WRITTEN TASK –
Rewrite the lines below, changing "Screen dimensions" to "Screen size" wherever it appears and leaving everything else as is. Leave the pictures out.

DATA LISTING –
----------------------------------------

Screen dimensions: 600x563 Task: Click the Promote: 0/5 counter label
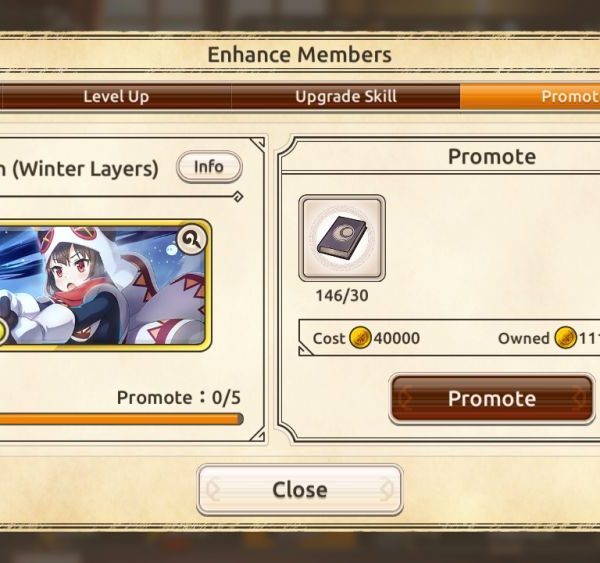(179, 398)
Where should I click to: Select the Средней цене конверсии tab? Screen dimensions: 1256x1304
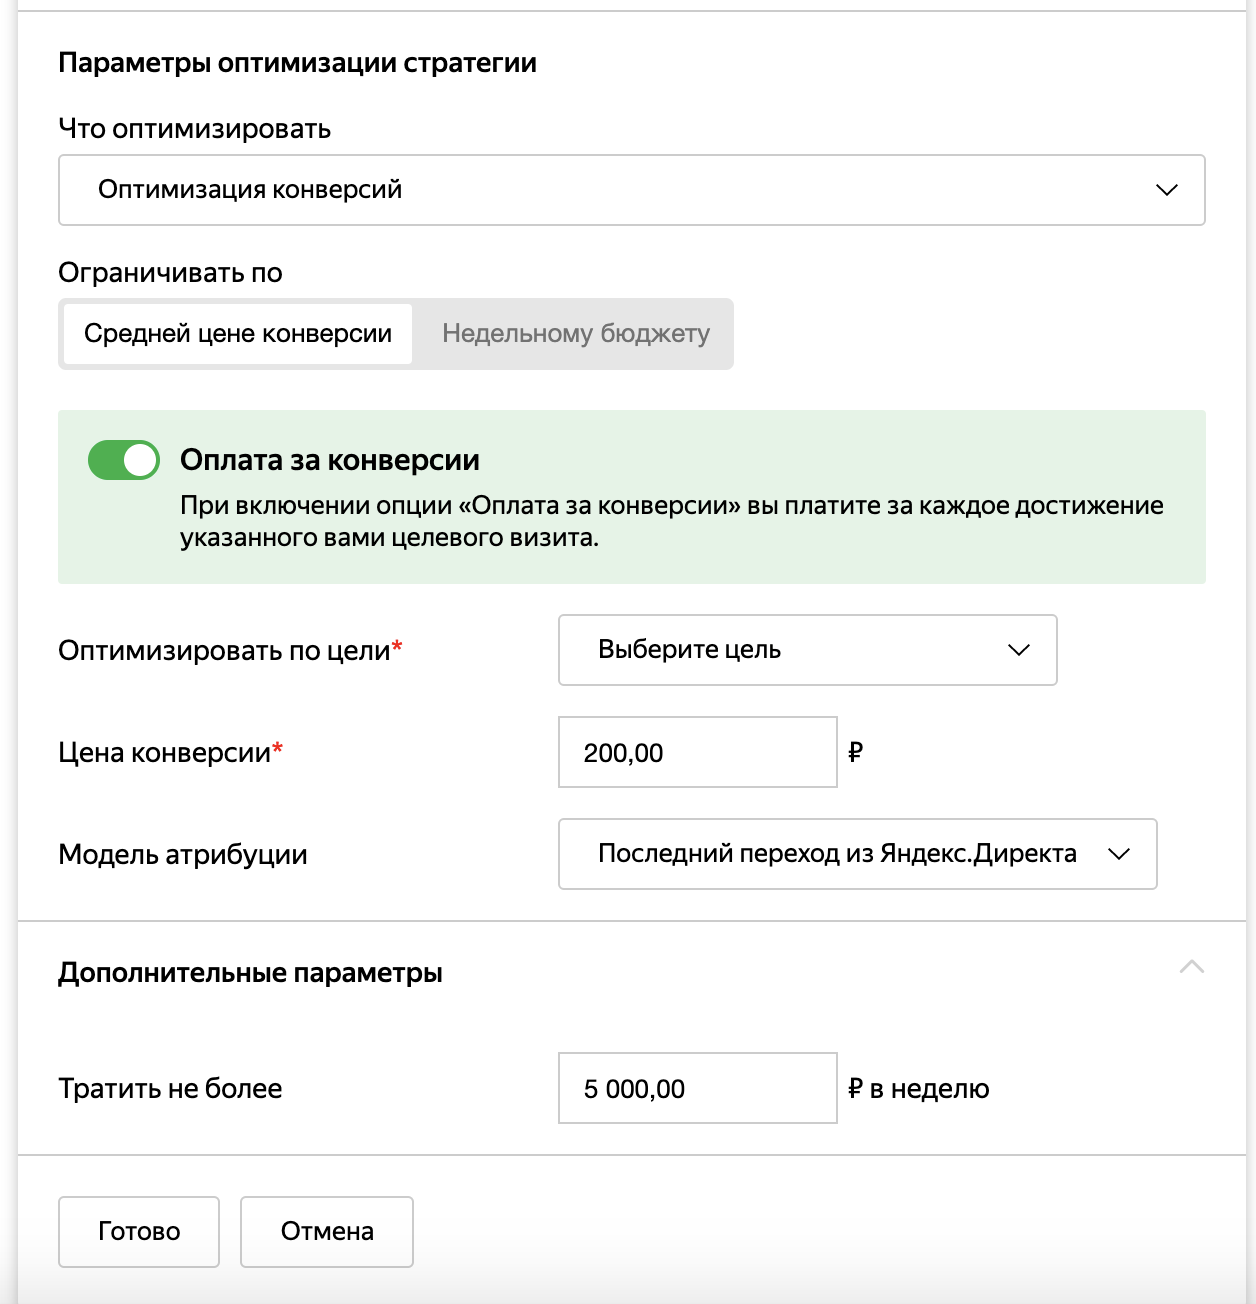point(238,334)
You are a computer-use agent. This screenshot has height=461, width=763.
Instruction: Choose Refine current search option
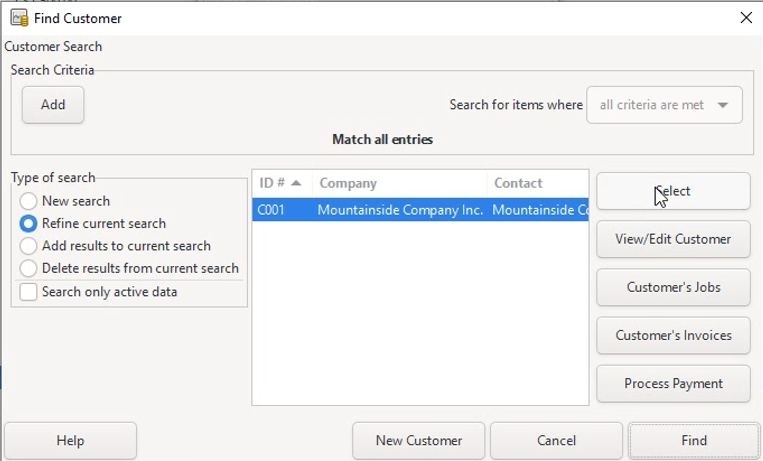(x=29, y=223)
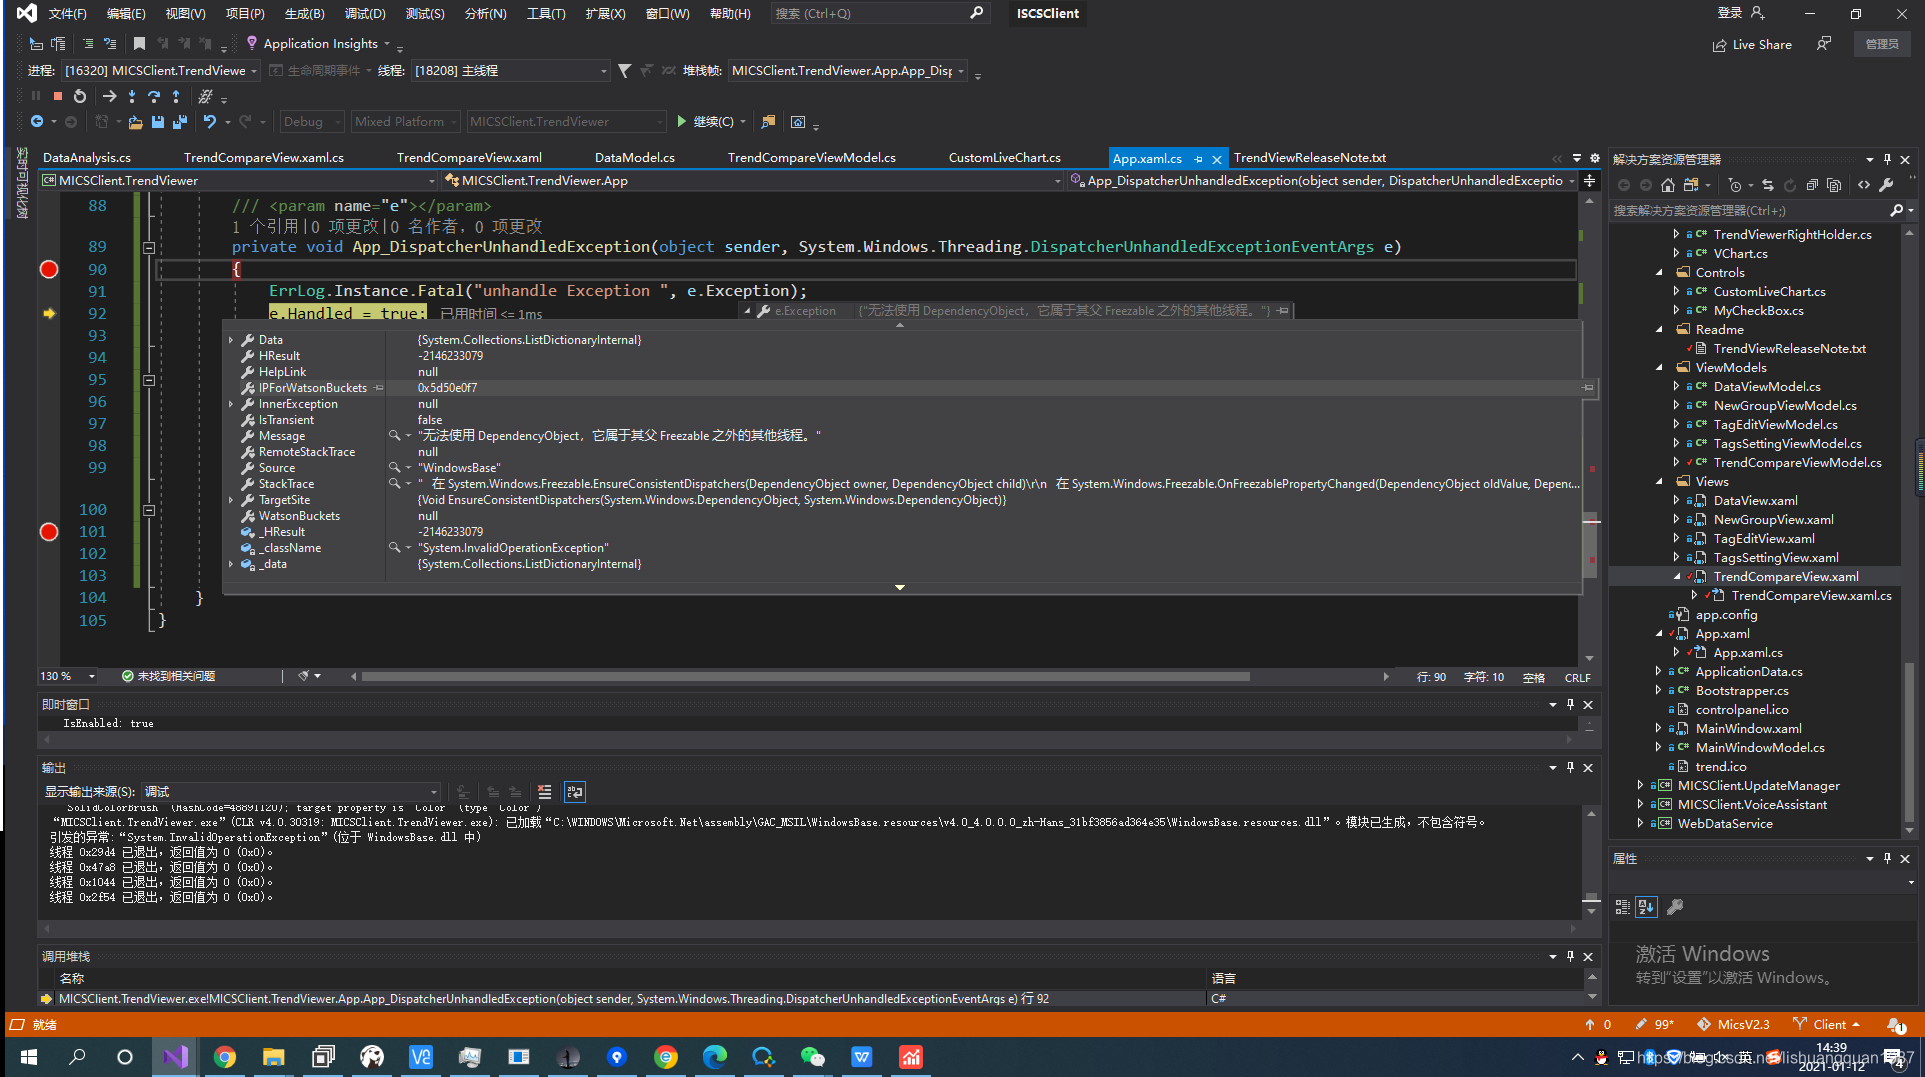The height and width of the screenshot is (1077, 1925).
Task: Expand the InnerException property node
Action: pyautogui.click(x=231, y=404)

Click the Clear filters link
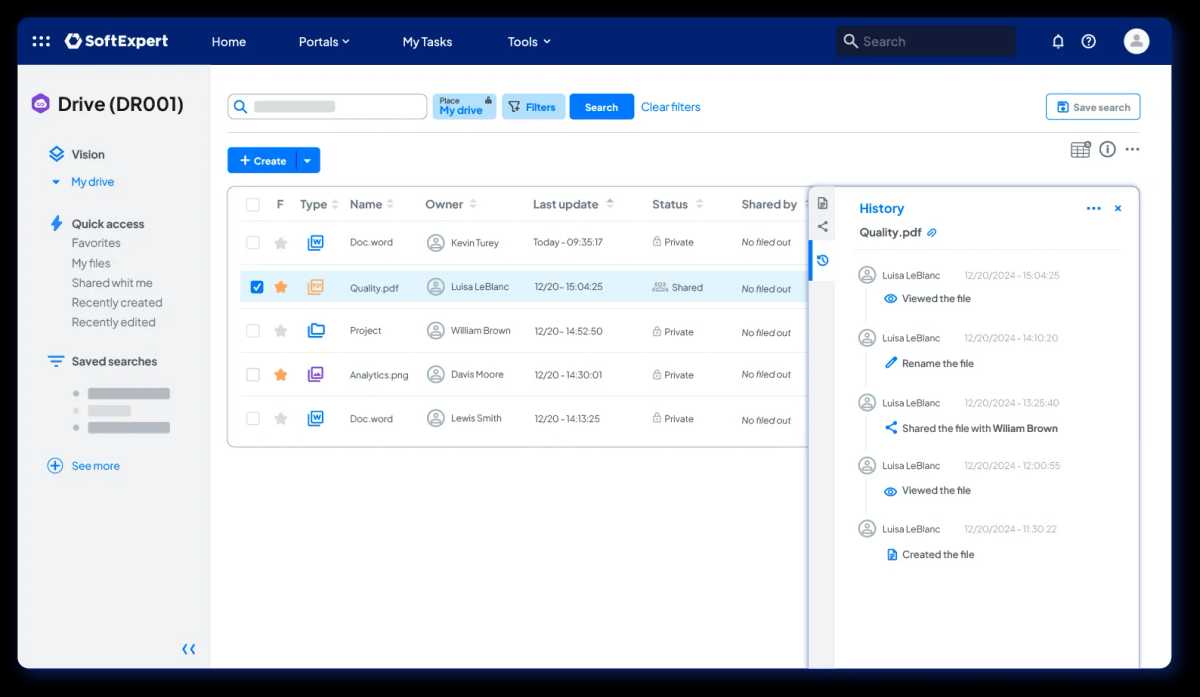pyautogui.click(x=670, y=107)
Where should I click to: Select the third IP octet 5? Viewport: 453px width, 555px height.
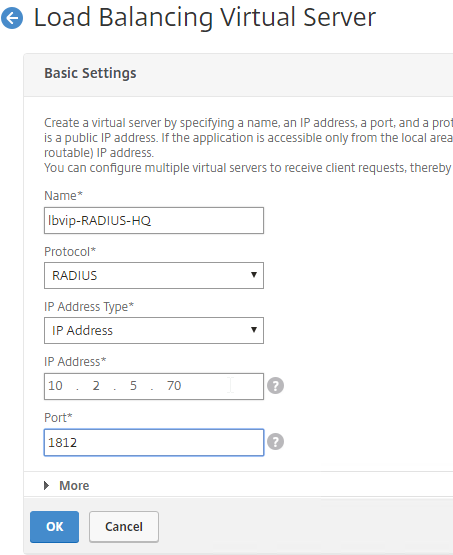133,386
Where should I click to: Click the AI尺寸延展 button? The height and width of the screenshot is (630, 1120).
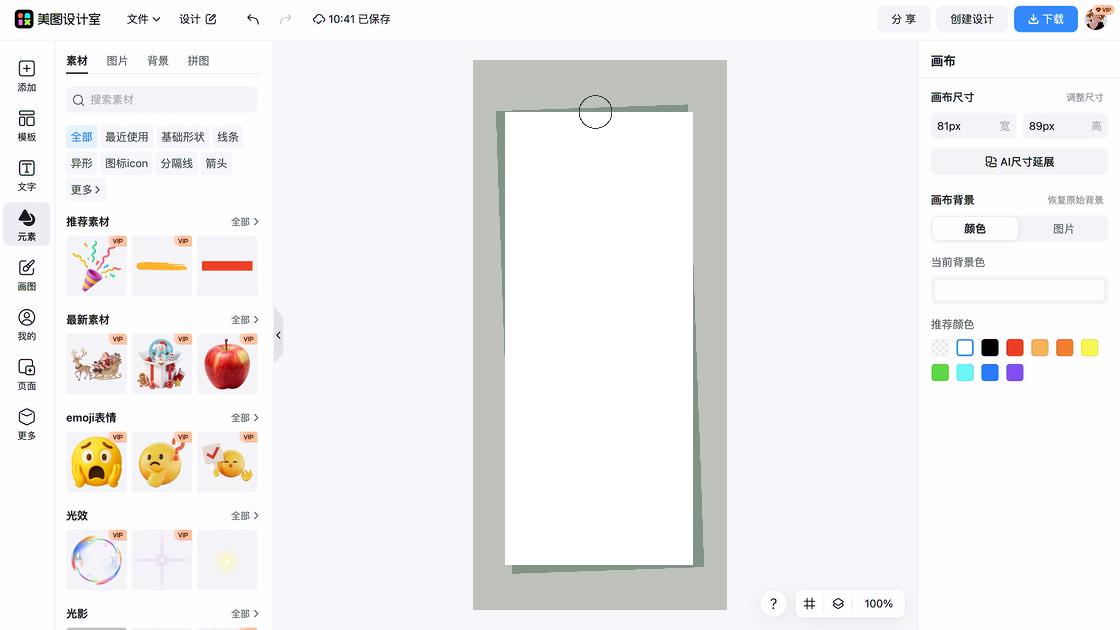coord(1019,162)
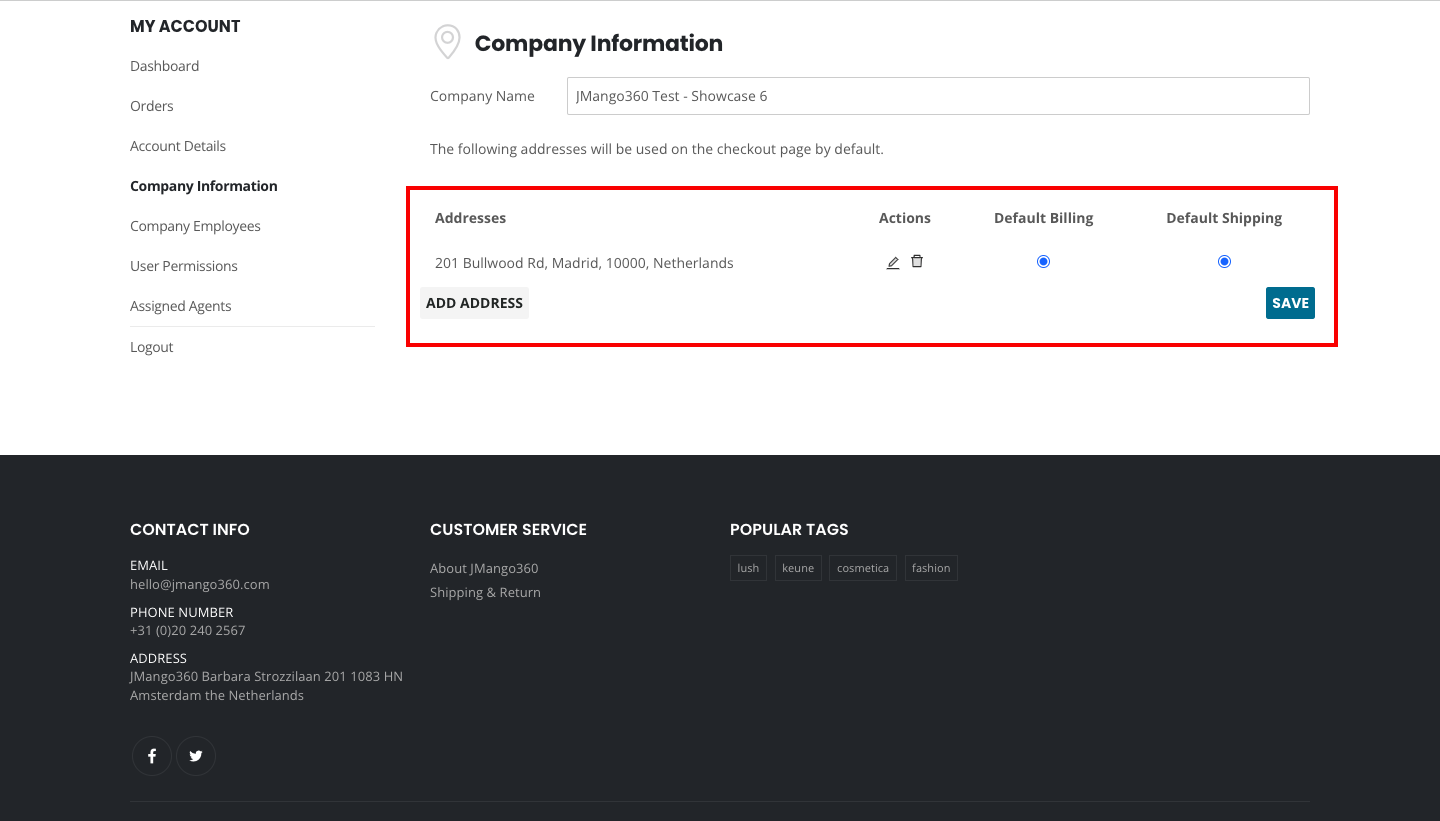Select the Default Shipping radio button

[1224, 262]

----------------------------------------

SOLUTION TO THIS TASK –
Screen size: 600x563 Task: Click the Promote: 0/5 counter label
(179, 398)
Where should I click to: Select the Средней цене конверсии tab? Screen size: 1256x1304
point(238,334)
You are a computer-use agent. This screenshot has height=461, width=763.
Instruction: Choose Refine current search option
(x=29, y=223)
The height and width of the screenshot is (1077, 1925).
Task: Expand the InnerException property node
Action: pyautogui.click(x=231, y=404)

Click the Clear filters link
pyautogui.click(x=670, y=107)
Where should I click to: Select the third IP octet 5? Viewport: 453px width, 555px height.
133,386
Where should I click to: Click the AI尺寸延展 button? The height and width of the screenshot is (630, 1120).
coord(1019,162)
Select the Default Shipping radio button

[1224, 262]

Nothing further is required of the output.